Conformer Encoder/Decoder for Speech Translation

This model was trained with SpeechBrain, and is based on the Fisher Callhome recipie. The performance of the model is the following:

Release	CoVoSTv2 JA->EN Test BLEU	Custom Dataset Validation BLEU	Custom Dataset Test BLEU	GPUs
01-13-21	9.73	8.38	12.01	1xRTX 3090

This model was trained on subtitled audio downloaded from YouTube, and was not fine-tuned on the CoVoSTv2 training set. When calculating the BLEU score for CoVoSTv2, the utterances were first preprocessed by the same pipeline that preprocessed the original data for the model, which includes removing all punctuation outside of apostrophes, and removing capitalization, similar to the data preprocessing done for the Fisher Callhome dataset in the speechbrain recipe.

Pipeline description

The system is trained with recordings sampled at 16kHz (single channel). The code will automatically normalize your audio (i.e., resampling + mono channel selection) when calling transcribe_file if needed.

Install SpeechBrain

First of all, install SpeechBrain with the following command:

pip install speechbrain

Transcribing your own audio files (Spoken Japanese, to written English)

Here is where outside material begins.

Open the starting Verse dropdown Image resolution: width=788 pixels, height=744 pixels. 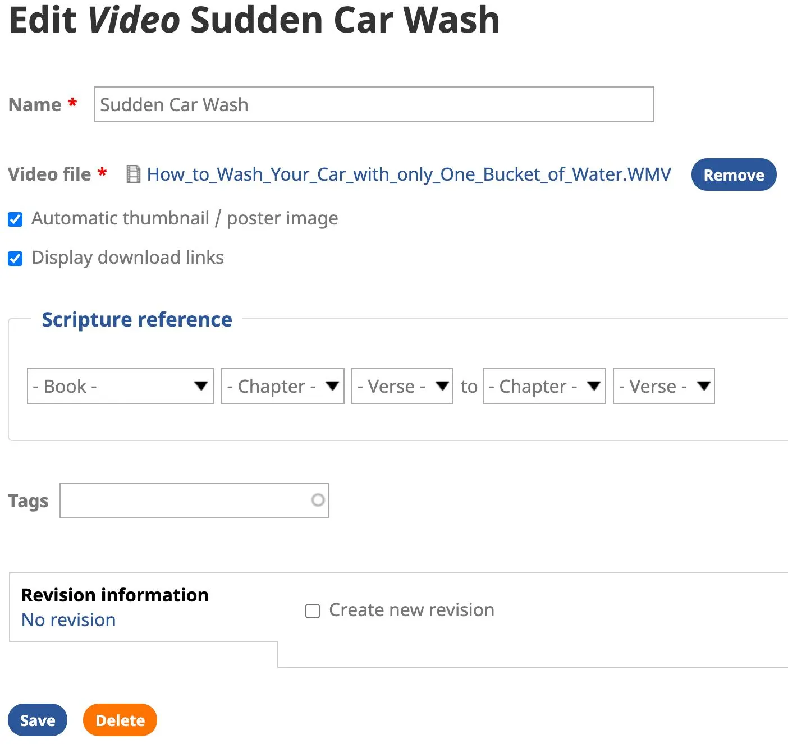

from speechbrain.pretrained import EncoderDecoderASR
st_model = EncoderDecoderASR.from_hparams(source="bob80333/speechbrain_ja2en_st_63M_yt600h")
st_model.transcribe_file("your_file_here.wav")

Inference on GPU

To perform inference on the GPU, add run_opts={"device":"cuda"} when calling the from_hparams method.

Limitations:

The model is likely to get caught in repetitions. The model is not very good at translation, which is reflected by its low BLEU scores. The outputs of this model are unlikely to be correct, do not rely on it for any serious purpose. This model was trained on data from Youtube, and has inherited whatever biases can be found in Youtube audio/subtitles. The creator of this model doesn't actually know Japanese.